*INSTRUCTIONS FOR THE TASK*:
Put every line of the material below into a numbered list, dropping any blank lines.

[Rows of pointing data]
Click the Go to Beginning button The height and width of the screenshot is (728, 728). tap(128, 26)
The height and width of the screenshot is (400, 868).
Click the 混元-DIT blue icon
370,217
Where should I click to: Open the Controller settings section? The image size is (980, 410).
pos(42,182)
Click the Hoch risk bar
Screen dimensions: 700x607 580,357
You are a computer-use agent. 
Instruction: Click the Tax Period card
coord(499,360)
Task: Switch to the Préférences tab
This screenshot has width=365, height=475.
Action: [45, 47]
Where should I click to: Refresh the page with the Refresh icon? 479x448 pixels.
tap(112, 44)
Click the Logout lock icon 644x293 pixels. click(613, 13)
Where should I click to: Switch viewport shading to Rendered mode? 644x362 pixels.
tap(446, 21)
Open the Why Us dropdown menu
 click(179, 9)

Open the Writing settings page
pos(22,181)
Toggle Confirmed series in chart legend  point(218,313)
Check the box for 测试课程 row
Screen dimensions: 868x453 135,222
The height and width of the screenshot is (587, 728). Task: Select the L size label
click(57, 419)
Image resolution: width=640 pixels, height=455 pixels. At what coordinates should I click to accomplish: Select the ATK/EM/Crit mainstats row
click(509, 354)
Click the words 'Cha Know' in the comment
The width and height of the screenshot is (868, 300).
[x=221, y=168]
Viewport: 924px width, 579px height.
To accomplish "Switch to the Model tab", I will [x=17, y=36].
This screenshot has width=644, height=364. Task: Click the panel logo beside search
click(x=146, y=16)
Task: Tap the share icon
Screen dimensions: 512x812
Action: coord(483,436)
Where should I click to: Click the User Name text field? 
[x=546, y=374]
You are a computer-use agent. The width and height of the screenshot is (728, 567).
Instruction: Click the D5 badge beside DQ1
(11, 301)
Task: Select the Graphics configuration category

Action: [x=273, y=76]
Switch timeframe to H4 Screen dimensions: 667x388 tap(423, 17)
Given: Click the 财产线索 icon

*EXPECTED OUTPUT*:
1. Click the Go to Beginning button The height and width of the screenshot is (728, 728). tap(128, 26)
2. The height and width of the screenshot is (400, 868).
3. Click the 混元-DIT blue icon
4. 370,217
5. Where should I click to: Open the Controller settings section? The image size is (980, 410).
6. pos(42,182)
7. Click the Hoch risk bar
8. Screen dimensions: 700x607 580,357
9. You are a computer-use agent. 
10. Instruction: Click the Tax Period card
11. coord(499,360)
12. Task: Switch to the Préférences tab
13. This screenshot has width=365, height=475.
14. Action: [45, 47]
15. Where should I click to: Refresh the page with the Refresh icon? 479x448 pixels.
16. tap(112, 44)
17. Click the Logout lock icon 644x293 pixels. click(613, 13)
18. Where should I click to: Switch viewport shading to Rendered mode? 644x362 pixels.
19. tap(446, 21)
20. Open the Why Us dropdown menu
21.  click(179, 9)
22. Open the Writing settings page
23. pos(22,181)
24. Toggle Confirmed series in chart legend  point(218,313)
25. Check the box for 测试课程 row
26. Screen dimensions: 868x453 135,222
27. The height and width of the screenshot is (587, 728). Task: Select the L size label
28. click(57, 419)
29. Image resolution: width=640 pixels, height=455 pixels. At what coordinates should I click to accomplish: Select the ATK/EM/Crit mainstats row
30. click(509, 354)
31. Click the words 'Cha Know' in the comment
32. The width and height of the screenshot is (868, 300).
33. [x=221, y=168]
34. Viewport: 924px width, 579px height.
35. To accomplish "Switch to the Model tab", I will [x=17, y=36].
36. This screenshot has width=644, height=364. Task: Click the panel logo beside search
37. click(x=146, y=16)
38. Task: Tap the share icon
39. Screen dimensions: 512x812
40. Action: coord(483,436)
41. Where should I click to: Click the User Name text field? 
42. [x=546, y=374]
43. You are a computer-use agent. The width and height of the screenshot is (728, 567).
44. Instruction: Click the D5 badge beside DQ1
45. (11, 301)
46. Task: Select the Graphics configuration category
47. Action: [x=273, y=76]
48. Switch timeframe to H4 Screen dimensions: 667x388 tap(423, 17)
49. Given: Click the 财产线索 icon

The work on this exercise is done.